When markets seem surprisingly calm, it’s probably not indifference or ignorance, but perspective.

Let’s check the charts.

Nothing ever happens:

It feels like the world has had a tumultuous month, but you’d never know from financial markets: BTC, gold, stocks and bonds have all been sideways.

Expectations re-coupling with reality?

The “soft” economic data (i.e., sentiment-based surveys) has rebounded back to where the “hard” data (i.e., actual economic activity) is. The hard data is trending down, but in the short-term at least, the economic impact of tariffs and policy uncertainty has not been nearly as bad as expected.

Long-term, the news is usually good:

Scott Grannis notes that the real (inflation-adjusted) net worth of US households has increased by 3.6% per year for decades. “The US economy is an astounding engine of growth and prosperity,” he concludes.

The news aside, things are unusually good right now:

Ed Yardeni characterizes the current mix of inflation and employment as a rare instance of economic “nirvana”: “The history of economic nirvanas with both inflation subdued at around 2.0% year over year and the economy at full employment (i.e., with the jobless rate at 4.0%) shows eight such transcendental experiences since the 1950s, including the current one.”

The class of 2025 is not feeling it, however:

2025 might not be the worst year ever to graduate college — but it is probably the worst relative to how good the economy otherwise is. That might be because AI is doing the entry-level jobs now. Or, as Paul Krugman believes, because political uncertainty has caused employers to stop hiring. Or something else, it’s too early to say for sure. But if you’re in school, consider staying there.

Off to a slow start:

Recent graduates are 3x more likely to be unemployed than the cohort aged between 35-44, which is probably even worse news than it sounds. Krugman notes that the consequences of early unemployment last “basically forever,” citing an NBER study that found that “those who join the workforce in a downturn have lower long-term earnings, higher rates of disability, fewer marriages, less successful spouses and fewer children.” Ugh.

You can’t see it in the data, though:

The Atlanta Fed’s GDPNow model sees Q2 growth coming in at a robust 3.4%. This makes the consensus FOMC projection of 1.4% growth for the full year seem unnecessarily gloomy. Worse yet, the FOMC’s elevated inflation forecasts make it look like they’re expecting stagflation.

Inflation “forecasting” is getting even closer to guessing:

Torsten Slok notes that almost a third of the prices going into the CPI at the moment are guesses. This seems likely to get worse, because as Jerome Powell noted this week, layoffs are making it harder for the government to collect economic data — data that’s “a real benefit to the general public” because it ensures people “have the best possible understanding of what’s happening in the economy, and hence, what’s likely to happen.” As if that wasn’t hard enough already.

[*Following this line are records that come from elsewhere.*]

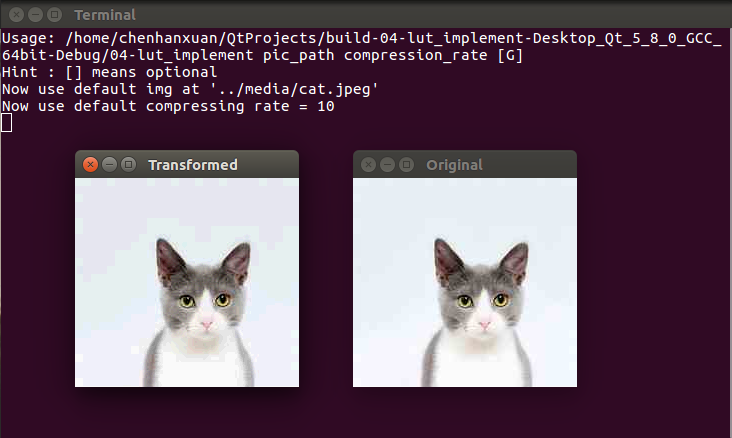Click the Usage line in the terminal
The height and width of the screenshot is (438, 732).
pos(362,46)
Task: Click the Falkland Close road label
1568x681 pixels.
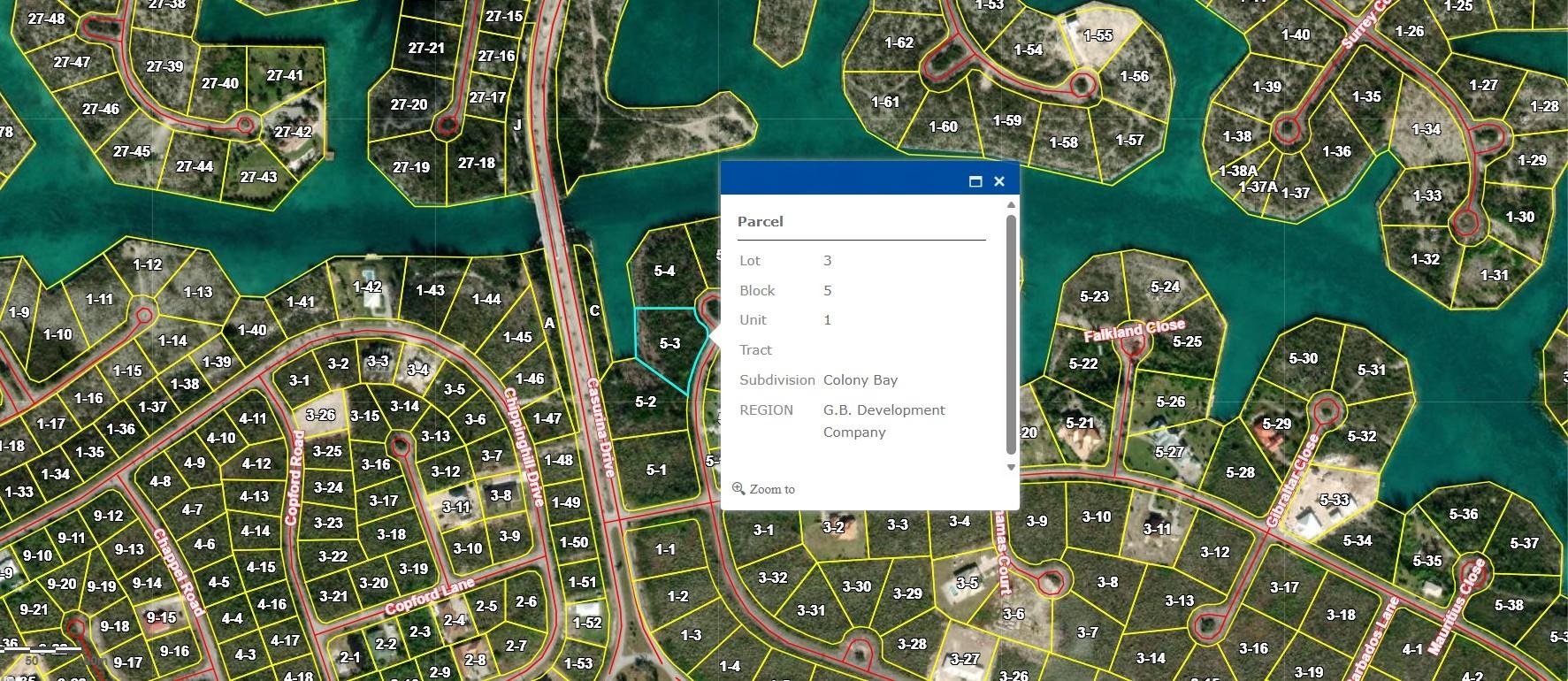Action: 1134,330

There are ever more investors chasing pretty much the same number of stocks:

The US ranks second to Switzerland in average per capita wealth. It fares less well if using the median, but the number of new millionaires is impressive: Bloomberg notes that over 379,000 US residents became millionaires last year — more than 1,000 per day!

And we wonder why the market never goes down.

Have a great weekend, understanding readers.